Assigned task: Below is a block of records; please copy all of them exactly.
---*---
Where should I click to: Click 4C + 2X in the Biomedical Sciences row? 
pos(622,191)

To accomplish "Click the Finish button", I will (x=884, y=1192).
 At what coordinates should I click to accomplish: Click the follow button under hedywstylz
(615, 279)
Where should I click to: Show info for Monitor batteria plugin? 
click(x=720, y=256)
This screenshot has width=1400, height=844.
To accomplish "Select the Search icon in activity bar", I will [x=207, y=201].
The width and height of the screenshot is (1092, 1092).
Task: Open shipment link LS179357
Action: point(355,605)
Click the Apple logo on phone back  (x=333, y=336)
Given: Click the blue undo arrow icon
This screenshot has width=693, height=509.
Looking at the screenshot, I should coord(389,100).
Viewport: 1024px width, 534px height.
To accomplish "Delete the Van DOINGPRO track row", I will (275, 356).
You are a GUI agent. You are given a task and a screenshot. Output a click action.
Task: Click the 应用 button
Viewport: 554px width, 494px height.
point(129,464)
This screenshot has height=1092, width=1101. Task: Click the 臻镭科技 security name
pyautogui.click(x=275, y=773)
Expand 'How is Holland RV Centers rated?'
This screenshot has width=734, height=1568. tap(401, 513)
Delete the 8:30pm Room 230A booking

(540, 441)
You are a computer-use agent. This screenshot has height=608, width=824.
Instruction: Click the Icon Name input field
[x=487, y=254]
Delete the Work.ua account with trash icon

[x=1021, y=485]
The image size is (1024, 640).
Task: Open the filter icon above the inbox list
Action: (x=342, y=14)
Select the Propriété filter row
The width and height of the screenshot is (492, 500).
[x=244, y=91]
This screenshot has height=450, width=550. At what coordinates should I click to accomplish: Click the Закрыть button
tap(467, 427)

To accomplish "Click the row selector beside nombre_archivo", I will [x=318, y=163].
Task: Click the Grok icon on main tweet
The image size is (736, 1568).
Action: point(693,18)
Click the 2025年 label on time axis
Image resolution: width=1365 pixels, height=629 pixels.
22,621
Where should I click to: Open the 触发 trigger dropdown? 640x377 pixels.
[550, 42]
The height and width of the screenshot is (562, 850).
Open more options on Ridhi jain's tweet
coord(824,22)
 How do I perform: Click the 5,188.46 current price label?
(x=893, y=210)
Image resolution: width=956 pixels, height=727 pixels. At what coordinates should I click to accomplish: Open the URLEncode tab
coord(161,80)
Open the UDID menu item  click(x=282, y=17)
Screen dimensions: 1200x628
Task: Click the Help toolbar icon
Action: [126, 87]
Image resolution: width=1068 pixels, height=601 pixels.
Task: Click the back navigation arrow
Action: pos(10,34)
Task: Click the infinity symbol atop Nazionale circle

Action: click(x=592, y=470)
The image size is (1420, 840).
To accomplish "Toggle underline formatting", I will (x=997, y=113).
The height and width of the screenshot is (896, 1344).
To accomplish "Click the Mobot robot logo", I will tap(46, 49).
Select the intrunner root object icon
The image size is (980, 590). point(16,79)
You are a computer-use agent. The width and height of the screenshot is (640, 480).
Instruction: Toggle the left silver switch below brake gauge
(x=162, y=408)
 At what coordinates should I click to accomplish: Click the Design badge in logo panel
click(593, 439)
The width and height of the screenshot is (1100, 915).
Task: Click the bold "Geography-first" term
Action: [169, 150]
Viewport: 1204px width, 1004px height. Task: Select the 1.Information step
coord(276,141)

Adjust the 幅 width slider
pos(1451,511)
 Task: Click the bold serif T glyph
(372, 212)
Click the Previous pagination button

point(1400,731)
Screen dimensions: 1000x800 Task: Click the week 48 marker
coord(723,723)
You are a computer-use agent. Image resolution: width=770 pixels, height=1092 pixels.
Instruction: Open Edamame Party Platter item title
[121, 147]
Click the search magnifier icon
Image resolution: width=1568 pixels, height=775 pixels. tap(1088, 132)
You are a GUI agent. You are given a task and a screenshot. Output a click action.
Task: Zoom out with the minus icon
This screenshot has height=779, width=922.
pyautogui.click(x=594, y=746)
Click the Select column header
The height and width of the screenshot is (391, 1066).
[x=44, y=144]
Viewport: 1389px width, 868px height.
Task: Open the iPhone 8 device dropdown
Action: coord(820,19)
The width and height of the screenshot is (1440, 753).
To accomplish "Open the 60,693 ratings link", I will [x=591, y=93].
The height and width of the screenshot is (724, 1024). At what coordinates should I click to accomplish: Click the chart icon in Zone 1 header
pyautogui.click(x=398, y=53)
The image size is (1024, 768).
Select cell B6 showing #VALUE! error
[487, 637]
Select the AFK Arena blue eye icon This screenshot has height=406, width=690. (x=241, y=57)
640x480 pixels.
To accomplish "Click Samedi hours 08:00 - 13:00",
---*---
Solution:
Where should I click to: Click 4C + 2X in the Biomedical Sciences row? 
pos(622,191)

To accomplish "Click the Finish button", I will (x=884, y=1192).
 At what coordinates should I click to accomplish: Click the follow button under hedywstylz
(615, 279)
Where should I click to: Show info for Monitor batteria plugin? 
click(x=720, y=256)
This screenshot has width=1400, height=844.
To accomplish "Select the Search icon in activity bar", I will [x=207, y=201].
The width and height of the screenshot is (1092, 1092).
Task: Open shipment link LS179357
Action: point(355,605)
Click the Apple logo on phone back  (x=333, y=336)
Given: Click the blue undo arrow icon
This screenshot has width=693, height=509.
Looking at the screenshot, I should coord(389,100).
Viewport: 1024px width, 534px height.
To accomplish "Delete the Van DOINGPRO track row", I will (275, 356).
You are a GUI agent. You are given a task and a screenshot. Output a click action.
Task: Click the 应用 button
Viewport: 554px width, 494px height.
point(129,464)
This screenshot has height=1092, width=1101. Task: Click the 臻镭科技 security name
pyautogui.click(x=275, y=773)
Expand 'How is Holland RV Centers rated?'
This screenshot has width=734, height=1568. tap(401, 513)
Delete the 8:30pm Room 230A booking

(540, 441)
You are a computer-use agent. This screenshot has height=608, width=824.
Instruction: Click the Icon Name input field
[x=487, y=254]
Delete the Work.ua account with trash icon

[x=1021, y=485]
The image size is (1024, 640).
Task: Open the filter icon above the inbox list
Action: (x=342, y=14)
Select the Propriété filter row
The width and height of the screenshot is (492, 500).
[x=244, y=91]
This screenshot has height=450, width=550. At what coordinates should I click to accomplish: Click the Закрыть button
tap(467, 427)

To accomplish "Click the row selector beside nombre_archivo", I will [x=318, y=163].
Task: Click the Grok icon on main tweet
The image size is (736, 1568).
Action: point(693,18)
Click the 2025年 label on time axis
Image resolution: width=1365 pixels, height=629 pixels.
22,621
Where should I click to: Open the 触发 trigger dropdown? 640x377 pixels.
[550, 42]
The height and width of the screenshot is (562, 850).
Open more options on Ridhi jain's tweet
coord(824,22)
 How do I perform: Click the 5,188.46 current price label?
(x=893, y=210)
Image resolution: width=956 pixels, height=727 pixels. At what coordinates should I click to accomplish: Open the URLEncode tab
coord(161,80)
Open the UDID menu item  click(x=282, y=17)
Screen dimensions: 1200x628
Task: Click the Help toolbar icon
Action: [126, 87]
Image resolution: width=1068 pixels, height=601 pixels.
Task: Click the back navigation arrow
Action: pos(10,34)
Task: Click the infinity symbol atop Nazionale circle

Action: click(x=592, y=470)
The image size is (1420, 840).
To accomplish "Toggle underline formatting", I will (x=997, y=113).
The height and width of the screenshot is (896, 1344).
To accomplish "Click the Mobot robot logo", I will tap(46, 49).
Select the intrunner root object icon
The image size is (980, 590). point(16,79)
You are a computer-use agent. The width and height of the screenshot is (640, 480).
Instruction: Toggle the left silver switch below brake gauge
(x=162, y=408)
 At what coordinates should I click to accomplish: Click the Design badge in logo panel
click(593, 439)
The width and height of the screenshot is (1100, 915).
Task: Click the bold "Geography-first" term
Action: [169, 150]
Viewport: 1204px width, 1004px height. Task: Select the 1.Information step
coord(276,141)

Adjust the 幅 width slider
pos(1451,511)
 Task: Click the bold serif T glyph
(372, 212)
Click the Previous pagination button

point(1400,731)
Screen dimensions: 1000x800 Task: Click the week 48 marker
coord(723,723)
You are a computer-use agent. Image resolution: width=770 pixels, height=1092 pixels.
Instruction: Open Edamame Party Platter item title
[121, 147]
Click the search magnifier icon
Image resolution: width=1568 pixels, height=775 pixels. tap(1088, 132)
You are a GUI agent. You are given a task and a screenshot. Output a click action.
Task: Zoom out with the minus icon
This screenshot has height=779, width=922.
pyautogui.click(x=594, y=746)
Click the Select column header
The height and width of the screenshot is (391, 1066).
[x=44, y=144]
Viewport: 1389px width, 868px height.
Task: Open the iPhone 8 device dropdown
Action: coord(820,19)
The width and height of the screenshot is (1440, 753).
To accomplish "Open the 60,693 ratings link", I will [x=591, y=93].
The height and width of the screenshot is (724, 1024). At what coordinates should I click to accomplish: Click the chart icon in Zone 1 header
pyautogui.click(x=398, y=53)
The image size is (1024, 768).
Select cell B6 showing #VALUE! error
[487, 637]
Select the AFK Arena blue eye icon This screenshot has height=406, width=690. (x=241, y=57)
640x480 pixels.
To accomplish "Click Samedi hours 08:00 - 13:00",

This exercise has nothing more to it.